* [Page excerpt]:
----
Author: R Christopher Walton, MD, Professor, Director of Uveitis and Ocular Inflammatory Diseases Service, Assistant Department of Ophthalmology, Assistant Dean for Graduate Medical Education and Continuing Education, University of Tennessee College of Medicine; Consulting Staff, Regional Medical Center, Memphis Veterans Affairs Medical Center, St Jude Children's Research Hospital
Contributor Information and Disclosures

Updated: Jan 5, 2008

Differential Diagnoses

Acute Multifocal Placoid Pigment Epitheliopathy
Sarcoidosis
Chorioretinopathy, Central Serous
Scleritis
Epimacular Membrane
Sudden Visual Loss
Glaucoma, Uveitic
Synechia, Peripheral Anterior
Headache, Migraine
Tuberculosis
Lyme Disease
Uveitis, Anterior, Granulomatous
Multifocal Choroidopathy Syndromes
Uveitis, Intermediate
Ocular Manifestations of Syphilis
White Dot Syndromes
Papilledema
Retinal Detachment, Exudative

Other Problems to Be Considered

Sympathetic ophthalmia
Intraocular lymphoma
Bilateral diffuse uveal melanocytic proliferation
Metastatic carcinoma
Idiopathic uveal effusion syndrome
Benign reactive lymphoid hyperplasia
Toxemia of pregnancy

Workup

Laboratory Studies

  • The diagnosis of VKH disease is based upon a constellation of clinical signs and symptoms with no confirmatory tests. However, several diagnostic procedures may be useful in establishing the diagnosis, including fluorescein angiography, ultrasonography, examination of the CSF, magnetic resonance imaging, and electrophysiologic testing.
  • Examination of the CSF: This test is not necessary in typical cases of VKH disease but may be useful in cases with atypical manifestations. More than 80% of patients with VKH disease exhibit a transient CSF pleocytosis consisting primarily of lymphocytes during the first several weeks of the disease. The pleocytosis resolves within 8 weeks of onset in most patients.
  • HLA typing: Although a number of HLA associations with VKH disease have been documented, HLA typing is not diagnostic of the syndrome and is not routinely recommended.

Imaging Studies

  • Fluorescein angiography
    • Acute VKH disease: Multiple pinpoint areas of leakage at the level of the RPE overlying areas of choroiditis are visible during the arteriovenous phase. In the early and mid phases of the angiogram, radial folds of the choroid may be visible as alternating dark and light bands of fluorescence. During the later phases of the angiogram, the pinpoint areas gradually enlarge and stain the adjacent subretinal and sub-RPE fluid. Multiple serous retinal detachments with pooling of dye often are seen in the late phases of the study. Other less common findings include retinal vascular leakage and optic disc staining.
----
* [Exercise data]:

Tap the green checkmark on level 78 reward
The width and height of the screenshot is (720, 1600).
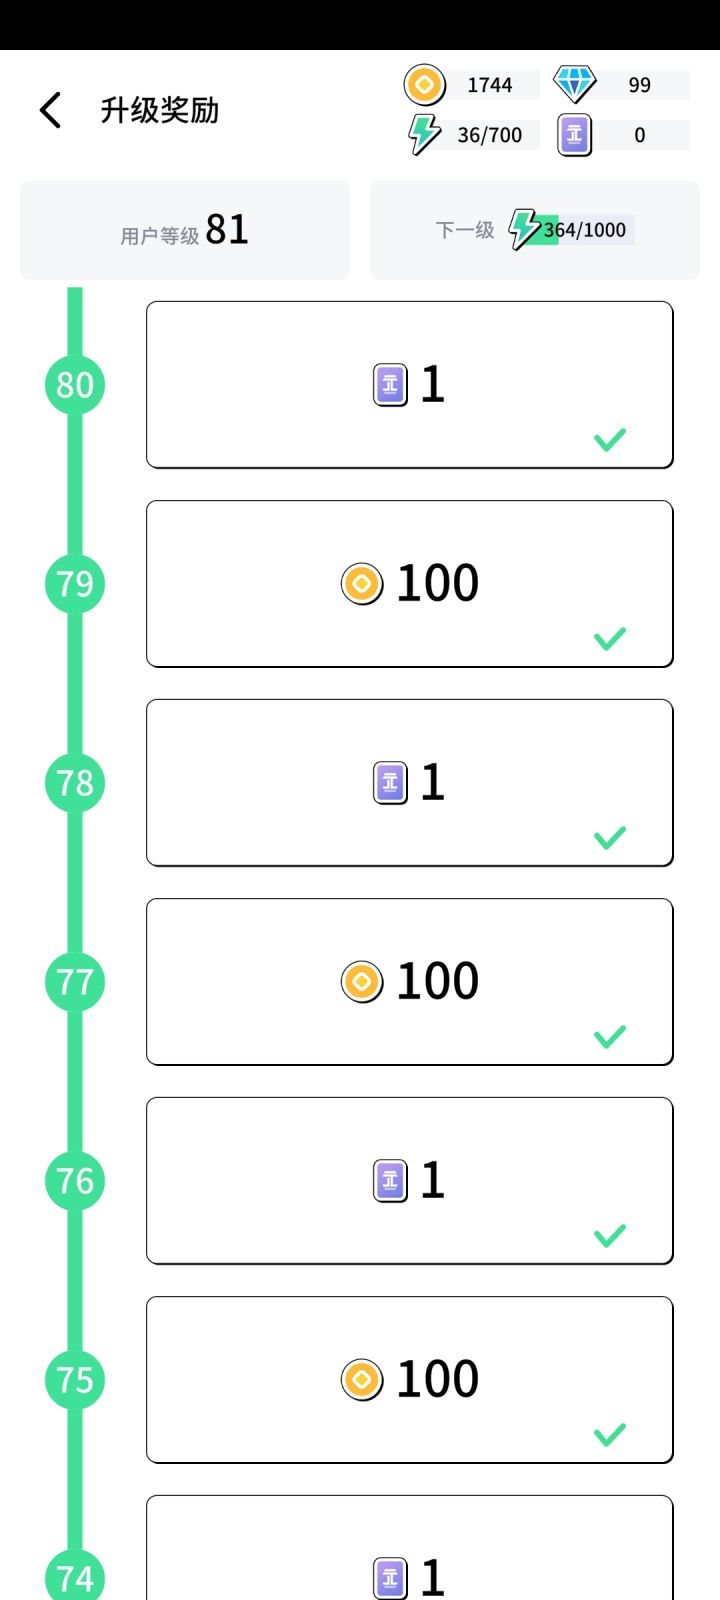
----
* [Study questions]:
[a] Rewrite the VKH disease page excerpt, beginning at the words "Sympathetic ophthalmia" and stopping after "and electrophysiologic testing.", with "Metastatic carcinoma" replaced by "Metastatic cancer".
[b] Answer these questions from the VKH disease page excerpt:
(i) On what date was the page updated?
(ii) What share of patients with VKH disease show a transient CSF pleocytosis?
(iii) During which phase of the angiogram are the multiple pinpoint areas of leakage visible in acute VKH disease?
[c] Continue the VKH disease page excerpt from its last sentence.

* [Task answers]:
[a]
Sympathetic ophthalmia
Intraocular lymphoma
Bilateral diffuse uveal melanocytic proliferation
Metastatic cancer
Idiopathic uveal effusion syndrome
Benign reactive lymphoid hyperplasia
Toxemia of pregnancy

Workup

Laboratory Studies

  • The diagnosis of VKH disease is based upon a constellation of clinical signs and symptoms with no confirmatory tests. However, several diagnostic procedures may be useful in establishing the diagnosis, including fluorescein angiography, ultrasonography, examination of the CSF, magnetic resonance imaging, and electrophysiologic testing.

[b]
(i) Jan 5, 2008
(ii) More than 80%
(iii) The arteriovenous phase

[c]
    • Recovery phase of VKH disease (after treatment with systemic corticosteroids): Most of the acute phase abnormalities, including exudative retinal detachment and disc edema, resolve during this period. Fluorescein angiography may show persistent pinpoint areas of leakage and disc staining. Some patients may exhibit window defects and areas of mottled background hyperfluorescence.
    • Chronic VKH disease: This is characterized clinically by depigmentation of the choroid. With angiography, signs of RPE atrophy are visible, such as a moth-eaten appearance, multiple window defects, and areas of alternating hyperfluorescence and hypofluorescence. Additional findings include choroidal neovascularization, retinochoroidal and arteriovenous anastomoses, and neovascularization of the disc. Macular edema is rare in this disorder but may be seen in the chronic phase.
  • Optical coherence tomography (OCT): Serous retinal detachments with subretinal septa may be visible, especially early in the disease.  OCT may be useful to monitor serous detachments and response to therapy.
  • Indocyanine green angiography
    • Acute VKH disease: Indocyanine green angiography findings include delay of choriocapillaris perfusion as well as fuzzy and indistinct choroidal vessels, multiple hypofluorescent dark spots during the intermediate and late phase, and disc hyperfluorescence during the late phase.
    • Recovery phase of VKH disease (after treatment with systemic corticosteroids): Most of the acute abnormalities resolve during this period. However, some of the hypofluorescent dark spots may persist for weeks.
    • Chronic VKH disease: Findings include hypofluorescent areas during the intermediate and late phases.
  • Ultrasonography: The most characteristic finding is diffuse, low-to-medium reflective thickening of the posterior choroid. Additional findings include serous retinal detachments, mild thickening of the sclera and/or episclera adjacent to areas of choroidal thickening, and mild vitreous opacities. These ultrasonography features may be useful in monitoring the response to therapy.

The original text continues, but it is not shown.